UNSTRUCTURED_PARALLEL_MODE_ENABLED=true
UNSTRUCTURED_PARALLEL_MODE_SPLIT_SIZE=10
UNSTRUCTURED_PARALLEL_MODE_THREADS=10
UNSTRUCTURED_PARALLEL_MODE_URL=http://localhost:8000/general/v0/general
UNSTRUCTURED_PARALLEL_RETRY_ATTEMPTS=3
Describe the bug A strange one.
IndexError: list index out of range
when OCR'ing a portion of a pdf doc, but depending on the split size, it doesn't always happen. My guess is that the first page matters.Relevant stack trace:
To Reproduce Provide a code snippet that reproduces the issue. 0uupv_Artisi+-+Brochure+-+FINAL06.06.23.pdf
If you split it by 10 pages per split you will see that the 30-40 range is the one that throws out this error, but the rest are fine. 5-page per split also has this issue.
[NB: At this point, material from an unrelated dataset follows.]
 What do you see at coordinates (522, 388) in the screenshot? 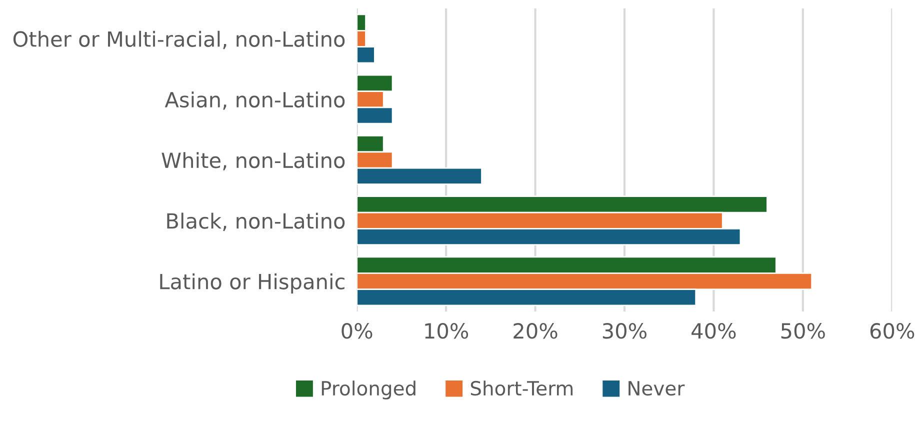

But for other split sizes such as 40, there are no errors.
Expected behavior Well it shouldn't error out randomly depending on the split size :)
Screenshots N/A
Environment Info Python 3.11 on Mac; Also seen on Ubuntu
Additional context
hi_res
extraction; only encountered this error once with this specific pdf file, as attached.